O avô Dedé é uma figura brincalhona, que os netos têm respeito e admiração. Um amigo para todas as horas. São ao todo 17 netos, são eles: Gomes, Marcela, Magnólia, Jéssica, Andréa, Adriana, Andressa, Felipe, Danilo, Camila, Tancredo, Danielle, Leonardo, Aaron, Lyvia, Séfora, Gabriela e Davi. Ainda tem 3 bisnetos: Israel, Irã e Aércio Neto.

Em um armário antigo da sua casa é guardado dezenas de dobrados, frevos e boleros. Dentre tantas músicas a mais especial é única – a Valsa Antônia Salete Fernandes. Falamos de muitas profissões do nosso José, agora chegamos ao Dedé compositor, que produziu apenas uma obra, todavia é uma belíssima valsa em homenagem a sua esposa. Preparou com todo carinho para aquela que foi sempre sua companheira e amiga. A harmonia das notas e a beleza dessa valsa correspondem à mansidão e a esbeltes da sua amada.

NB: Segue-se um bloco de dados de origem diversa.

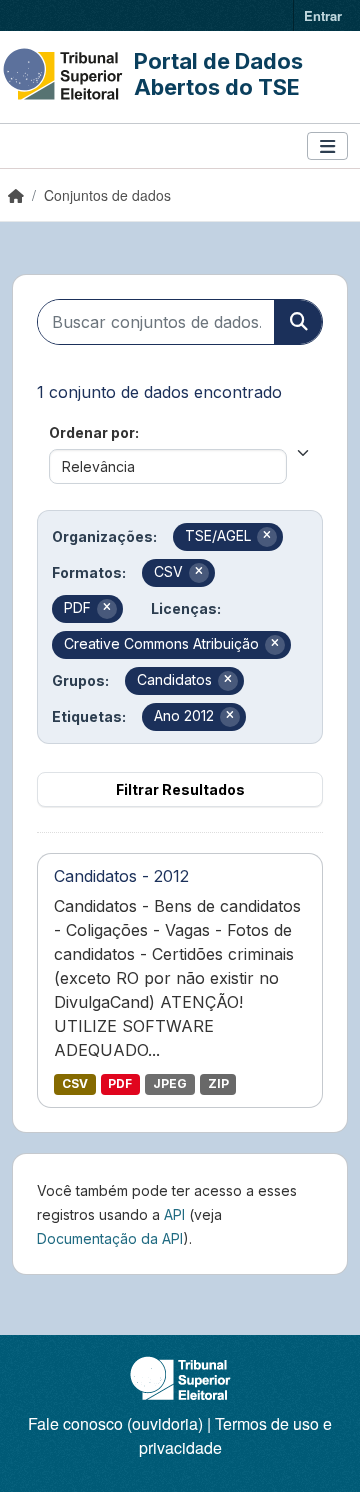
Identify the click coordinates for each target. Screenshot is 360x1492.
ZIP (218, 1083)
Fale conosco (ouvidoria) (115, 1423)
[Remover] (267, 537)
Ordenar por (92, 432)
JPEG (170, 1083)
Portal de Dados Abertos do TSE (218, 74)
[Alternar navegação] (327, 146)
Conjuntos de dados (107, 195)
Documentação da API (110, 1238)
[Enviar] (298, 322)
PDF (120, 1083)
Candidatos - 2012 (121, 876)
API (174, 1214)
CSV (75, 1083)
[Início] (16, 195)
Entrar (323, 15)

Como forma de homenagear esse grande músico a Banda do 15º Batalhão de Infantaria do Exército, na regência do Tenente Ramos, executou a Valsa Antônia Salete Fernandes no dia 20 de maio de 2010 na sede do batalhão localizada no Bairro Cruz das Armas em João Pessoa-PB. Um evento que ficou marcado no coração do maestro Dedé, pois aquela mesma instituição que ele já prestou serviços, naquele dia lhe rendia uma das mais belas homenagens que se pode fazer. A comoção foi tanta, que Dedé teve que recusar o convite do Tenente para reger a sua valsa, pois naquele momento não tinha condições emocionais de guiar tão dileta filarmônica.

Dedé e os músicos da filarmônica Jesus, Maria e José de Uiraúna

Esse gesto sublime dos militares teve como interlocutor o Capitão Paulo Sérgio, filho de Dedé que detém a verdadeira patente da família Capitão. Salete, também homenageada no ato, representou a firmeza da mulher e o zelo de uma companheira. Para os outros familiares a homenagem fica gravada não só nas fotografias como também na memória de quem presenciou aquele momento ímpar.

Palavras não faltam para qualificá-lo, mas se fossemos procurar no dicionário um sinônimo de Dedé, ele seria o vocábulo alegria. Um sorriso sincero, um abraço camarada, um aperto de mão são suas marcas diárias para os que passam pela Rua José Vieira Bujary. É exaustivo dizer que Dedé de Capitão é um bom amigo, mas para quem lhe conhece de verdade sabe que esse é seu maior orgulho: ser amigo.